▸ **The tasks**:
- a) Reproduce the passage of the API article that begins with the words "Discovery has always" and ends after the words "audience will appreciate.".
- b) According to the API article, what do Nordstrom stores display by plugging into the Nordstrom API?

The Critical Role of APIs - Part 2 - Indix



The Critical Role of APIs – Part 2

In my previous post, I discussed how cloud-based APIs are redefining everything we do in the digital world. Plugging into APIs optimizes productivity and helps companies focus on their core business offering while not having to build out every functionality on their own. Innovation is quintessential to success today, and leveraging APIs will help companies expedite solving critical business problems. Let’s consider commerce. There are myriad paths to purchase and APIs can help every step of the way. Here are three particular examples:


There are so many things to buy. How do you narrow down the choices to what’s the right thing for you? How do you make it easier to find the right black sweater for you? Technology plays a big role here. If you can leverage your social profile and technologies like AI and machine learning, discovery can become much more fruitful, beneficial, and satisfying.

Discovery has always been a problem with shopping. Department stores tried to address this by providing a larger assortment, a broader basket of goods to choose from, while having more assistants on the floor to guide and assist you in the discovery process. There are buyers and other players on the back-end who curate products based on demography. The buyers know their customers well and can select the products they know their audience will appreciate.

People-based curation has now been replaced by technology-based recommendation. Its impact has been profound – not just online but also in the physical store. You now see a lot fewer assistants on the floor because stores know that their customers have done a lot of the research online. Innovative companies like Nordstrom plug into the Nordstrom API and display the most “pinned” and popular products in their stores. It not only merges the online and in-store experiences but also enables most social shopping.

Search is an aspect of discovery that is a rather inefficient way of discovering the right product since you need to click on every link to find the right one. The value of search for the first level of discovery has increased because the number of products has increased, and the number of people providing similar products has increased. Algorithms that are better at inferring what a consumer is searching for provide increasingly better search results, while supporting information and simple visualization aim to make the search-based discovery process more productive for the consumer.

▸ **Dataset records**:
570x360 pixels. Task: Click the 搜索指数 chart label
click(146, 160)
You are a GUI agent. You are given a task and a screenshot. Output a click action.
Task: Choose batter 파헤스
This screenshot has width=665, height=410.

...

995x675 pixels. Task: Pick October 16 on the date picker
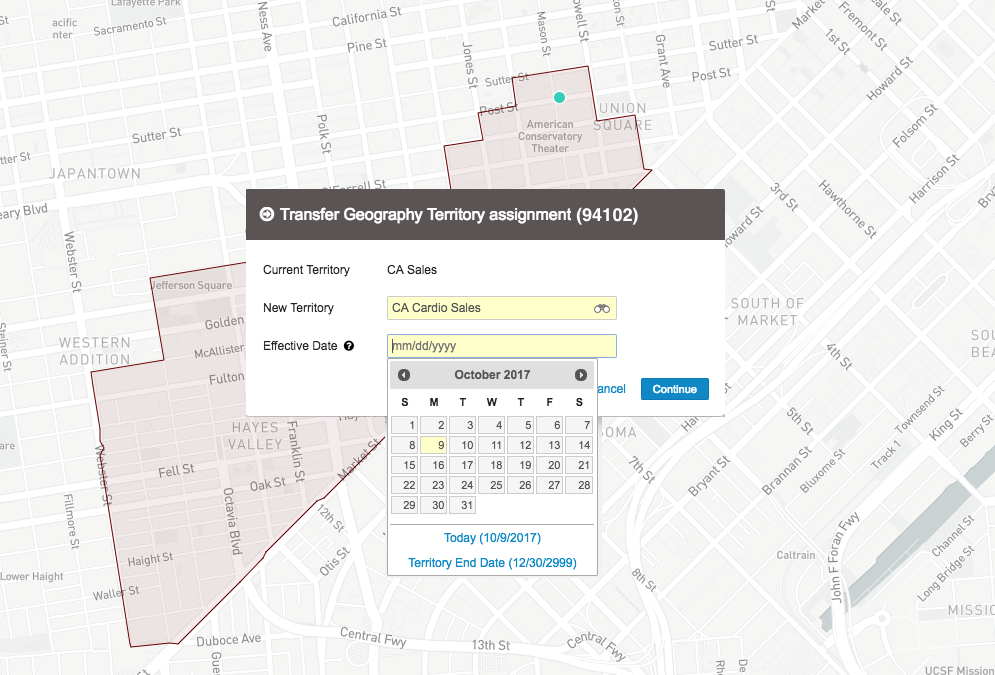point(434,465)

...

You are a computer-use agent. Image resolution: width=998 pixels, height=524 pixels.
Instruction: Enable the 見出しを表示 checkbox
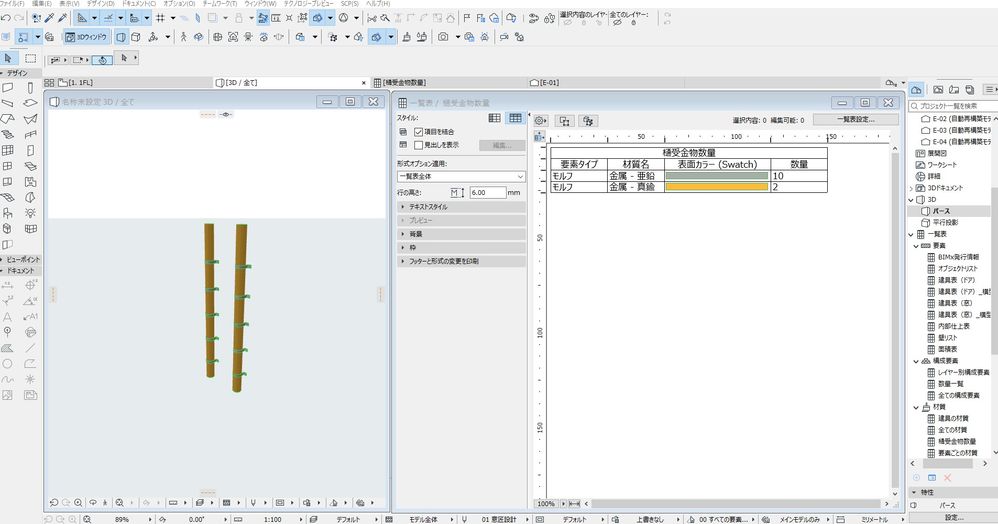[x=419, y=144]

▸ **Answers by task**:
- a)
Discovery has always been a problem with shopping. Department stores tried to address this by providing a larger assortment, a broader basket of goods to choose from, while having more assistants on the floor to guide and assist you in the discovery process. There are buyers and other players on the back-end who curate products based on demography. The buyers know their customers well and can select the products they know their audience will appreciate.

- b) The most "pinned" and popular products.